===== PASSAGE PROVIDED =====

Also in June:
25 June 2009
Ward 13 at Aberdeen Royal Infirmary is not currently admitting new patients due to a higher than usual number of cases of Clostridium difficile (C. difficile). Five patients on the ward currently have C. difficile. The clinical condition of these five patients is not giving cause for concern and they are being treated together.
Unfortunately, a sixth patient on Ward 13 has died - C. difficile was not the primary cause, however it was one of a number of secondary factors.
An outbreak control team has been set up as part of the infection control response, and meets on a daily basis. Robust controls are in place, which include good hand hygiene compliance, enhanced cleaning of the wards, and a review of antibiotic prescribing.
The team is made of senior clinical and nursing, managers and staff with expertise in infection control, public health and microbiology.
Alisdair Chisholm, General Manager, Acute Services, said: "We regret any inconvenience caused to patients and their families. Infection control and patient safety is our paramount concern. We are working very hard to control the risk of spread of infection, and have decided to take the short-term step of not admitting new patients to the ward, to allow us to focus on this."

=====

**TASK REQUIREMENTS**:
(1) In the Ward 13 infection notice, how many patients on the ward currently have C. difficile?
(2) Write the next part of the Ward 13 infection notice, starting after its final sentence.
The records aren't needed for any of this.

===== RECORDS PROVIDED =====

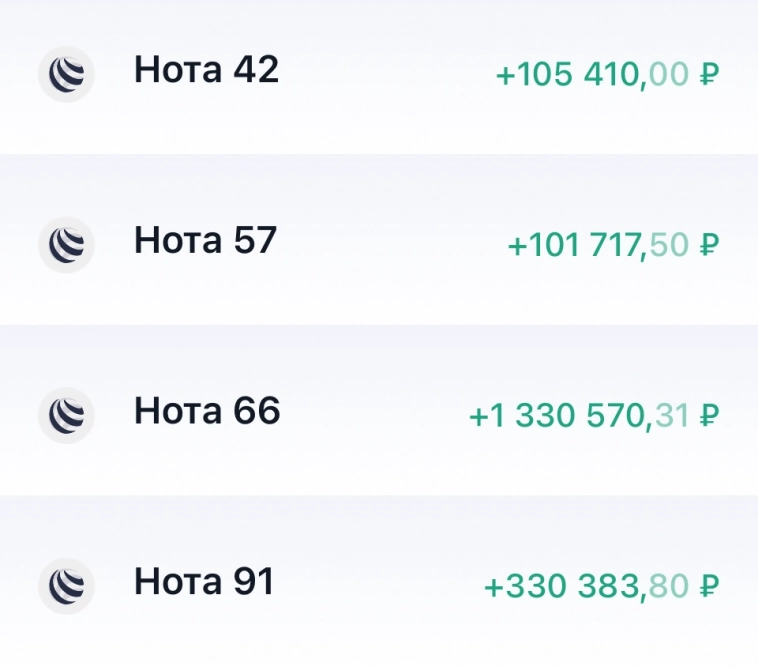Click the ruble symbol after +1 330 570,31

point(709,416)
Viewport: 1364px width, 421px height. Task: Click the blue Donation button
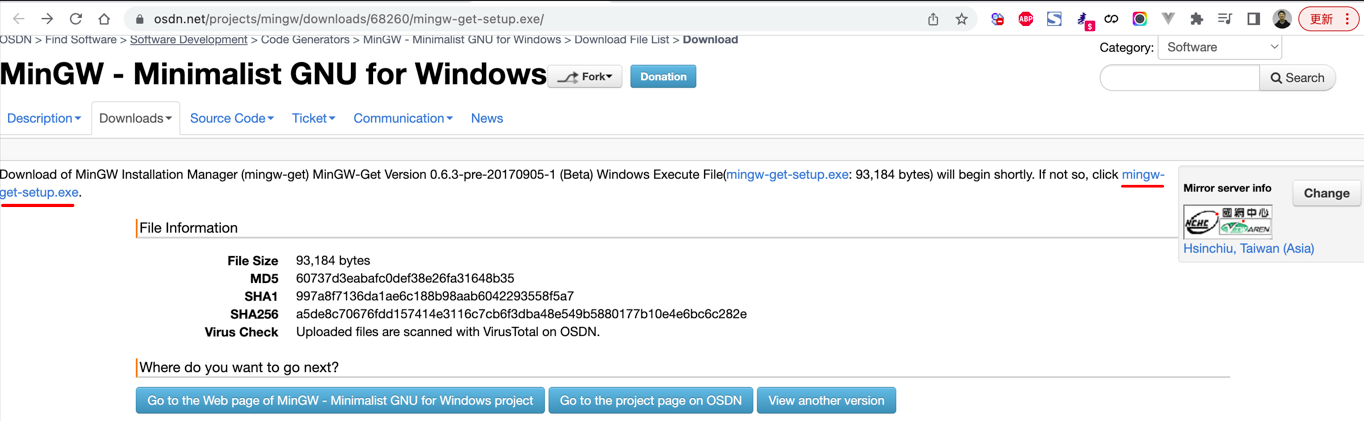(x=663, y=77)
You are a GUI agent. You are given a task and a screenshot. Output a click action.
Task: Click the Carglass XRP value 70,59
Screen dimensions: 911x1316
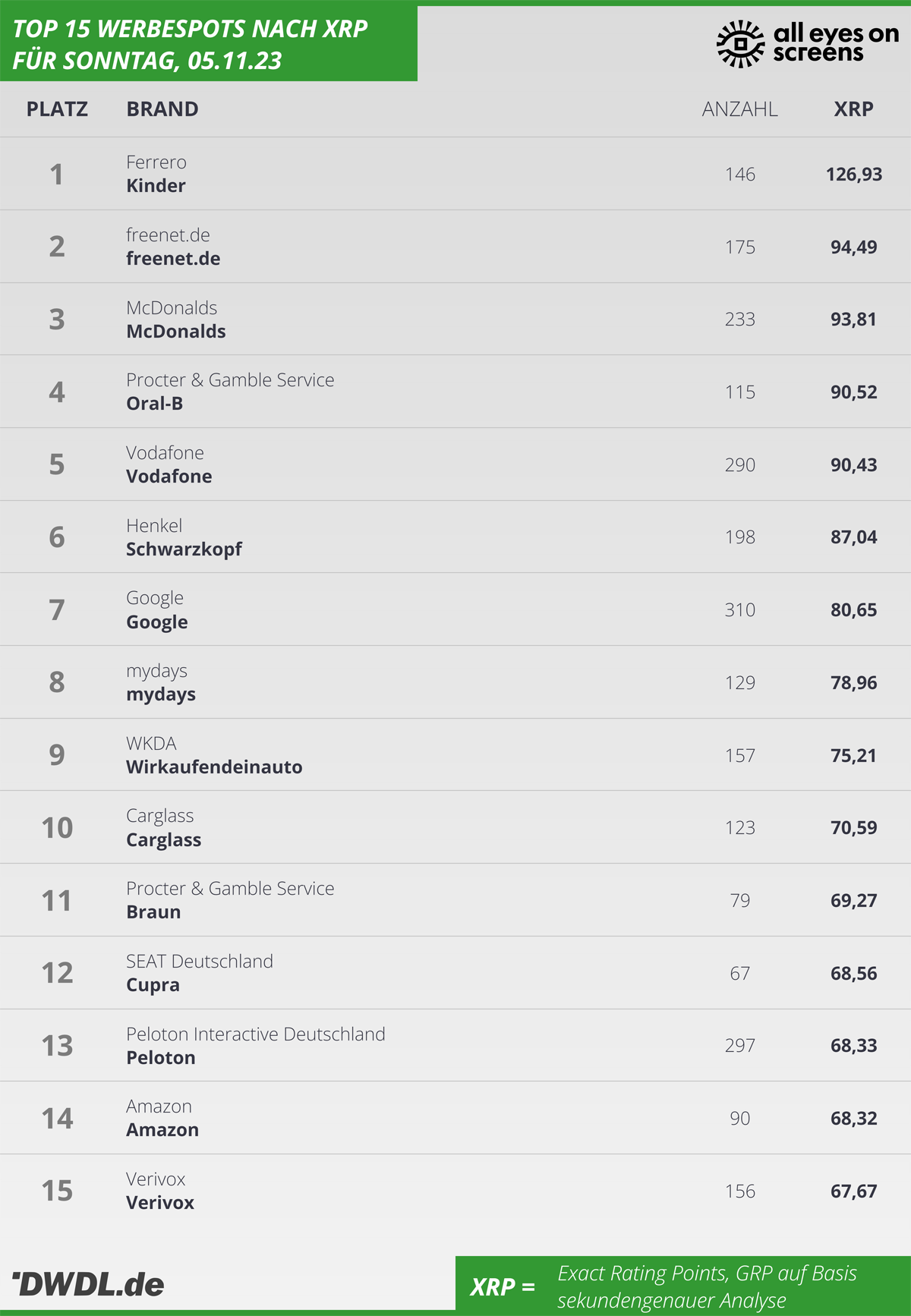tap(853, 828)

=====

**ANSWERS BY ITEM NUMBER**:
(1) Five patients.

(2)
Currently, there is a total of 13 patients on this medical ward. Patients and families have been fully briefed by the ward staff.
Levels of C. difficile fluctuate and older people or those with other acute illnesses are most susceptible. Increased vigilance and screening in hospitals is resulting in more cases being identified.
Patients, relatives and the public are reminded that they should regularly wash their hands with soap and warm water to minimise the risk of catching and spreading this infection.
Updated figures will be issued on a daily basis following the meeting of the outbreak control team.
Clostridium difficile (C. difficile) is a bacterium that causes diarrhoea and more serious intestinal conditions such as colitis. It is found in around one in fifty healthy adults who carry the bug without showing any symptoms. People who have other illnesses or conditions requiring prolonged use of antibiotics and the elderly are more likely to show symptoms.
NHS Grampian's infection control team consists of eight full time infection control nurses, two surveillance nurses, two antibiotic pharmacists and a prescribing data analyst.